In my restaurant, the waiters and waitresses are not allowed to go up to the front desk and bother the hostesses. Any problems with tables or fairness were supposed to be brought up to the Floor Manager and from the Floor Manager to the Hostess. However, when the Floor Manager was busy chatting up a storm with regular customers or taking care of a customer complaint with a certain waiter, servers would flock to the front entrance like a bunch of vultures and harass the hostesses. Why does he have more tables than me? What do you mean my reservation canceled…give me another one! I don’t want any more tables, I want to get out of here early.
On slow days, I would constantly hear their complaints about customers. They would be all riled up because a table left them $8 on $102 or their table was just having two coffees and sharing a soup. I’d hear all these horror stories about guests dining and dashing, dishing out impossible demands, and even belittling them as people. After days of hearing all of these tales of woe, I decided then and there that I did NOT want to be a server.
But, when the time came that I had learned everything I possible could about being a Hostess, I figured it was time for me to learn something a little more challenging. Knowing what I knew about the difficulty of being a server, I thought that maybe it would be different for me. So, I started learning the menu, how to punch in orders, and the timing of the plates.
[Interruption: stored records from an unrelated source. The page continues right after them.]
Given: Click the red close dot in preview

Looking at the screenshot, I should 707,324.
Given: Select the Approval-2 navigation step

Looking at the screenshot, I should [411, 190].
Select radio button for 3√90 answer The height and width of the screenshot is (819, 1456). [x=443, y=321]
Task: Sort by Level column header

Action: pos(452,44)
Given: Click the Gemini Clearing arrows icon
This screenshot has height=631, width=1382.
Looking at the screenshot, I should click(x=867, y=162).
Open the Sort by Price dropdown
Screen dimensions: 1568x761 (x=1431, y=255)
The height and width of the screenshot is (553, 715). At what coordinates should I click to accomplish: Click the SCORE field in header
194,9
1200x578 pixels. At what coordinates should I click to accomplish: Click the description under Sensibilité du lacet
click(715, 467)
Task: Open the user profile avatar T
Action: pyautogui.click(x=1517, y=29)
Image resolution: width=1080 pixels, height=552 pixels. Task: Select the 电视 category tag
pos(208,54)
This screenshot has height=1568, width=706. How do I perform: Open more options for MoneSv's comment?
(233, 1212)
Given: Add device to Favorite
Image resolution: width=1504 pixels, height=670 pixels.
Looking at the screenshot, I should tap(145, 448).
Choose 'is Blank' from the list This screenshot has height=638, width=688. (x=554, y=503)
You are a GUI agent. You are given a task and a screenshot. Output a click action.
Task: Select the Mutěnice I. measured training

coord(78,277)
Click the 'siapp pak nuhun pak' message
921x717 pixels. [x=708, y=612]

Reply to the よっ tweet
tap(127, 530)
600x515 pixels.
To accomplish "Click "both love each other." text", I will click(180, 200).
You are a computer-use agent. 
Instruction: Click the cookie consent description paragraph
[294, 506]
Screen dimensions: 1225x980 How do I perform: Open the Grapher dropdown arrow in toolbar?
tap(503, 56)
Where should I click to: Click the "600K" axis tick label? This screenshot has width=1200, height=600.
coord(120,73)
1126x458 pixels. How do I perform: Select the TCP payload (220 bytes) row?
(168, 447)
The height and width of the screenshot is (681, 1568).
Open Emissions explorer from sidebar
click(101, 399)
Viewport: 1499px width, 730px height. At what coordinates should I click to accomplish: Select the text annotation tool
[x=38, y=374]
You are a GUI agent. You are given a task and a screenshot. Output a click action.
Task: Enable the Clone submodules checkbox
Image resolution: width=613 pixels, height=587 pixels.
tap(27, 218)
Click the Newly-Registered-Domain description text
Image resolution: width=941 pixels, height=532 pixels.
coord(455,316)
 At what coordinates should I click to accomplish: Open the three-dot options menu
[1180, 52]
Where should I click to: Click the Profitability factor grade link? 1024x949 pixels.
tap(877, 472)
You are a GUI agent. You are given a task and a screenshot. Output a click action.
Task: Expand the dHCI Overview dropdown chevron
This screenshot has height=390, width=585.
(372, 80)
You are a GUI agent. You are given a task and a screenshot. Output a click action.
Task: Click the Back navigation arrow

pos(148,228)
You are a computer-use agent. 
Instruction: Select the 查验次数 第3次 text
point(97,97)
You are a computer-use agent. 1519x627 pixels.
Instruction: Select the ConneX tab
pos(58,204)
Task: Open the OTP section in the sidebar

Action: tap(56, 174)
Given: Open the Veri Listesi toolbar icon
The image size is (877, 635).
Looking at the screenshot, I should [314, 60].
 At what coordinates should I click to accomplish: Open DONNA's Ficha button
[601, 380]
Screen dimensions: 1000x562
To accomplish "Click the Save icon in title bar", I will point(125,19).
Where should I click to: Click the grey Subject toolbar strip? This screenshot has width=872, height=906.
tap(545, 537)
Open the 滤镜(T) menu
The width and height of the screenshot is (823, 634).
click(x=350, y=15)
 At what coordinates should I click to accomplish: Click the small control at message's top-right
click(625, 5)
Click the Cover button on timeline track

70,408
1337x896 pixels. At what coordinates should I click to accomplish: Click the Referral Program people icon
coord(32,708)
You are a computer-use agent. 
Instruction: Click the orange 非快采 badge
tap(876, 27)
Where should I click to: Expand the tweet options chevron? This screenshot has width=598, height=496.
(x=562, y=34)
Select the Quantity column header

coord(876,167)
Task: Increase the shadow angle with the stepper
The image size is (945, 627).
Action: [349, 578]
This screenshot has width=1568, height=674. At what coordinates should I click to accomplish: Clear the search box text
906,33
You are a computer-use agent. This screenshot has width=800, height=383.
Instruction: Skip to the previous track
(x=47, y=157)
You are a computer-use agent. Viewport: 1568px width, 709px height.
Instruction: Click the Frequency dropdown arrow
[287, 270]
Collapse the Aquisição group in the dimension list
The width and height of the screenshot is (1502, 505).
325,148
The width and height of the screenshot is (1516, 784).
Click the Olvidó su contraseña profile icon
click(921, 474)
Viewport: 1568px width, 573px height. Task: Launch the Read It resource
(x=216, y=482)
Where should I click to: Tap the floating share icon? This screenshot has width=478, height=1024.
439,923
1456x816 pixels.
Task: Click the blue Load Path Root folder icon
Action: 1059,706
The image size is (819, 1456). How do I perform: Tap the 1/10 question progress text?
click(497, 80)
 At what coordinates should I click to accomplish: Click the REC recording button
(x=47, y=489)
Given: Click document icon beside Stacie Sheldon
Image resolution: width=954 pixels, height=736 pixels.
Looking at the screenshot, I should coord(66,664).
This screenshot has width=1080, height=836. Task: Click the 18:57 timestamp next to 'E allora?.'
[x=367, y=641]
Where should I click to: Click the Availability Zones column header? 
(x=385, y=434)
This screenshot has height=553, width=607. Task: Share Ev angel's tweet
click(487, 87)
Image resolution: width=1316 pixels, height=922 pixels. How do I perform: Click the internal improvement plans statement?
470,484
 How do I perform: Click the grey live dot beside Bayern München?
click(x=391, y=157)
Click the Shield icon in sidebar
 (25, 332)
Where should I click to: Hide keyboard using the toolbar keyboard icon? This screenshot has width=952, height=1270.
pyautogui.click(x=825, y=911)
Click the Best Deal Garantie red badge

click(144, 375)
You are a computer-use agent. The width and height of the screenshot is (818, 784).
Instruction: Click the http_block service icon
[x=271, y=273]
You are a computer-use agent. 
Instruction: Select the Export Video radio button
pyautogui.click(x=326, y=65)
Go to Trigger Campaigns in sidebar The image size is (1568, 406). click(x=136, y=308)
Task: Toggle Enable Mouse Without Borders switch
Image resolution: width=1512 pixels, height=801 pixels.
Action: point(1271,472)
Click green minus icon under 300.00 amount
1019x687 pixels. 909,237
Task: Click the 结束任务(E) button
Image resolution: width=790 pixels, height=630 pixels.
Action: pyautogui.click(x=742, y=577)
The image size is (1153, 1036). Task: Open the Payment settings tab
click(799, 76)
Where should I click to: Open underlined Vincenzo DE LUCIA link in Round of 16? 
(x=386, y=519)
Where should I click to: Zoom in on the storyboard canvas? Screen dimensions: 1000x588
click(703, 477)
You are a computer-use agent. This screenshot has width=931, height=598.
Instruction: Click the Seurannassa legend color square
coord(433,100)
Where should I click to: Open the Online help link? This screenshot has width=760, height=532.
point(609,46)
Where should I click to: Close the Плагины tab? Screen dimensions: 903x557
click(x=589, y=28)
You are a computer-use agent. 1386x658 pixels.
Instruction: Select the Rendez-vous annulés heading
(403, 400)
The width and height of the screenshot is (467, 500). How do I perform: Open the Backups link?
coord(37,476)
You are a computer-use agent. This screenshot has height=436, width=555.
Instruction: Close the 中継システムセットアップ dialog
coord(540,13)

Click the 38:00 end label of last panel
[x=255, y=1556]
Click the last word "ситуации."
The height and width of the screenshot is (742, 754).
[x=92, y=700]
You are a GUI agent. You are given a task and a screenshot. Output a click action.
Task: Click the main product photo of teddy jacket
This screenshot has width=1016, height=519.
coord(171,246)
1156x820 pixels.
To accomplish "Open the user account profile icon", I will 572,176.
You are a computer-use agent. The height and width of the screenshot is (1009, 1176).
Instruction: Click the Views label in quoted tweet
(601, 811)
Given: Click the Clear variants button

As I started learning more and more and watched the best waiters work, I started to notice how horrible some of them actually were. As I circulated within the restaurant, I was getting stopped by a lot of guests complaining that they had no utensils, were low on water, that their food was taking too long, and that they couldn’t find their waitress. Even though I was a Hostess and could have said “It won’t be long, I’ll get your server”, I stepped up to the plate and decided to handle these things personally. I would get the water pitchers and make my way through the whole restaurant filling up glasses. I made sure everyone had utensils. I checked with the Expiditor if food was taking too long. If someone wanted another drink, I took their order and sent off the order to the bar.
Slowly I started to notice the things you need to do as a server…and the things you should NEVER do. When it came time for my training, I already had a great overview of what was expected of me. I never neglected filling up water glasses. I never talked in the back, ignoring my customers. I always made myself available to them and any other table in the restaurant. I picked up visual cues and could tell when a customers was ready to pay or was getting up in search of the bathrooms. Anticipating the guests needs became a strong point for me.
The hostesses loved me because I would never go up and harass them about getting more customers. They would clear off my tables and reset it and sit more people all because I would watch the door for them when they’d run off to eat something in the back. It was a give and take relationship with them and because I knew the challenges of being a hostess and how the servers try any way possible to get them to fold and give them new tables, in their eyes I was the best waitress to get along with. Soon after, I became a bridge between servers and hostesses. Complaints from waiters about hostesses started coming to me and instead of brushing them off I’d explain to them why their table changed places or why one waitress had more tables (because she had all the tables by the windows – customers love that section). I took the load off of them for quite some time and I think they appreciated the silence for once.
Being a Hostess and walking around the restaurant taught me how to be a better server. I was like a fly on the wall, learning the job from only the very best and learning how to take care of neglected customers from the very worst. Without being a hostess, I’m not sure if I’d be the waitress I am today. I may have started at a low end restaurant, without a decent training and no restaurant experience. I could have been one of those servers, the ones who don’t give a damn about customer service…only the money in their pocket. So, when I’m passing by the front desk sometimes and I see a girl applying for a job as a waitress (even though she has no experience), I wonder why they don’t apply for the Hostess job instead. Maybe they don’t realize that sometimes that is the best way to get the job you want. Start slow and work your way up. Like I did.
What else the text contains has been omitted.